§ **To do**
Copy out exactly the lines from the one containing "the dialog description" through the end of the records, and no pictures.

::::

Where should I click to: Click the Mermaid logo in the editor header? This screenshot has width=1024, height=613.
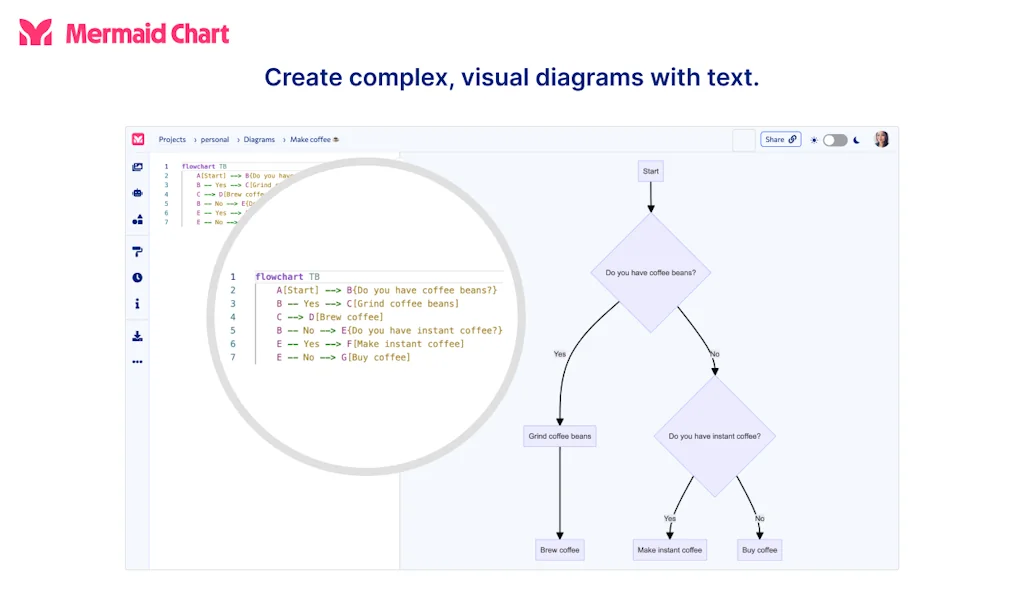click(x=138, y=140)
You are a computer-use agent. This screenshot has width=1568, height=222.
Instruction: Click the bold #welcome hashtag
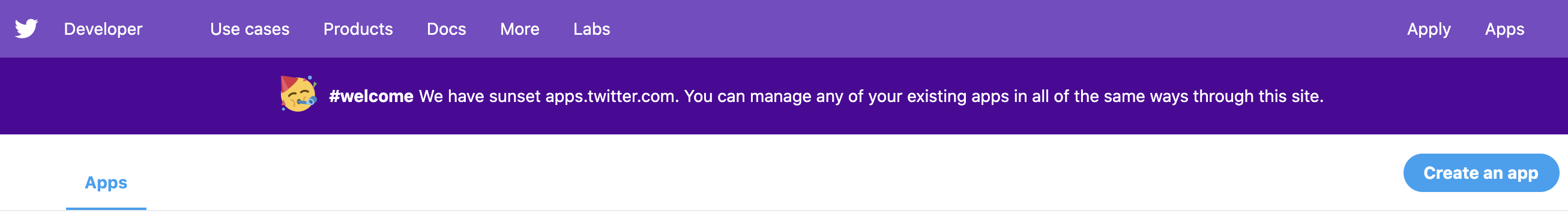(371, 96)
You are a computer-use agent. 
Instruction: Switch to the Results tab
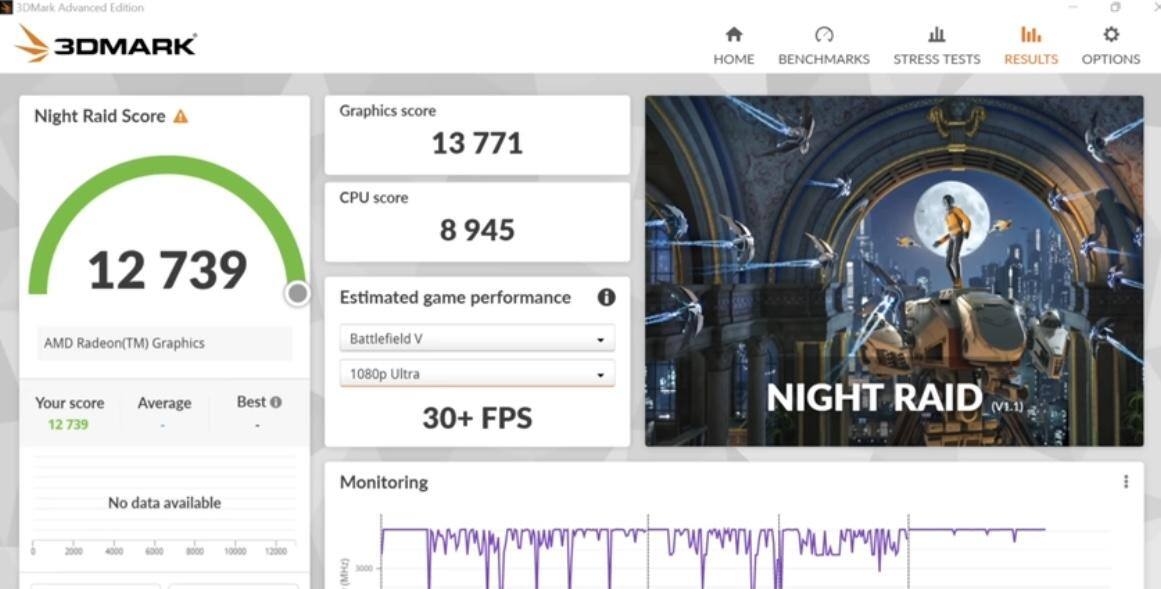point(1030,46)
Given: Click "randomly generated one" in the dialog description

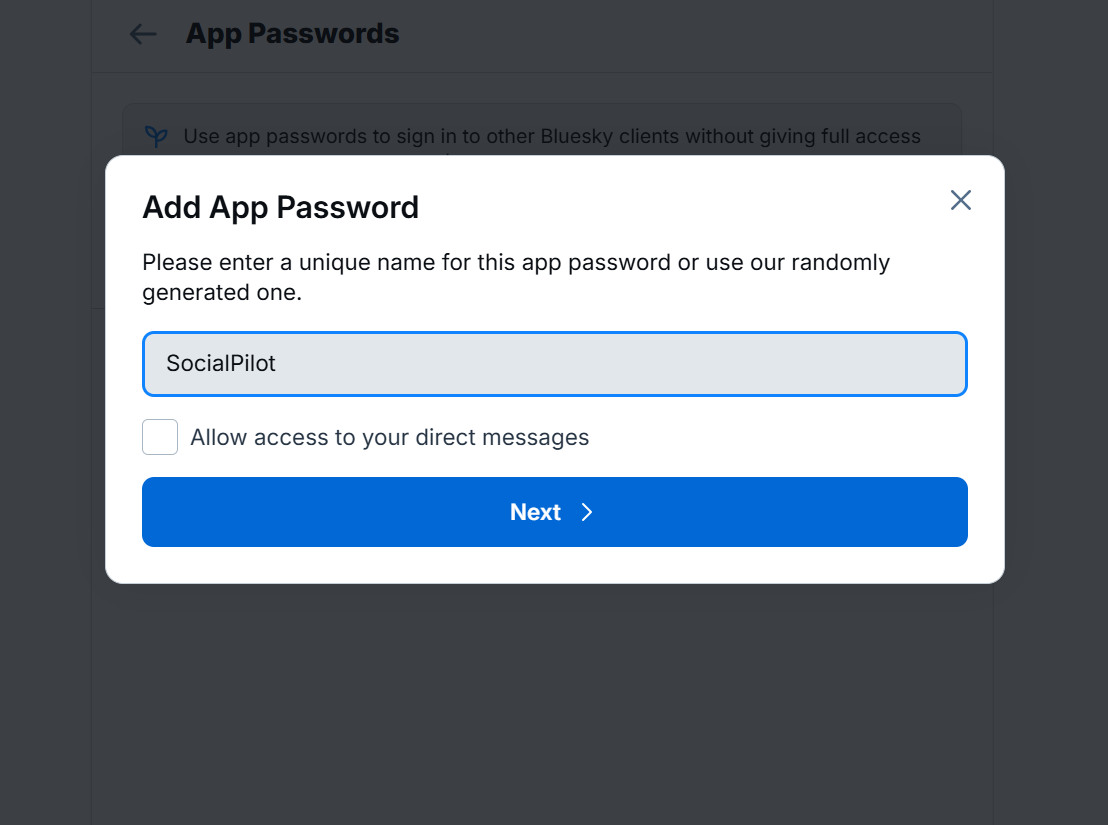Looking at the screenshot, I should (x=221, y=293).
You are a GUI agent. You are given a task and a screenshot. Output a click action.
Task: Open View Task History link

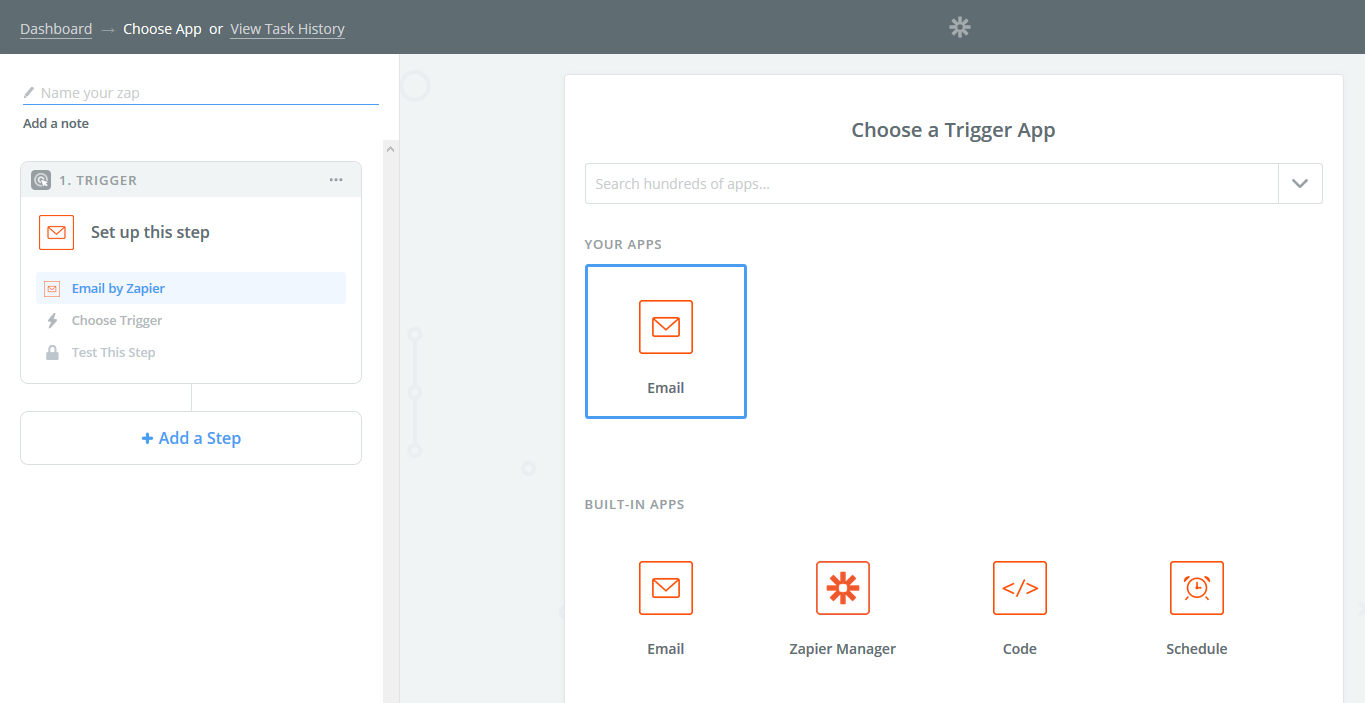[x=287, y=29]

::::

§ **Response for this exercise**
Given: Click "randomly generated one" in the dialog description

Looking at the screenshot, I should (x=221, y=293).
You are a GUI agent. You are given a task and a screenshot. Output a click action.
Task: Open View Task History link

[x=287, y=29]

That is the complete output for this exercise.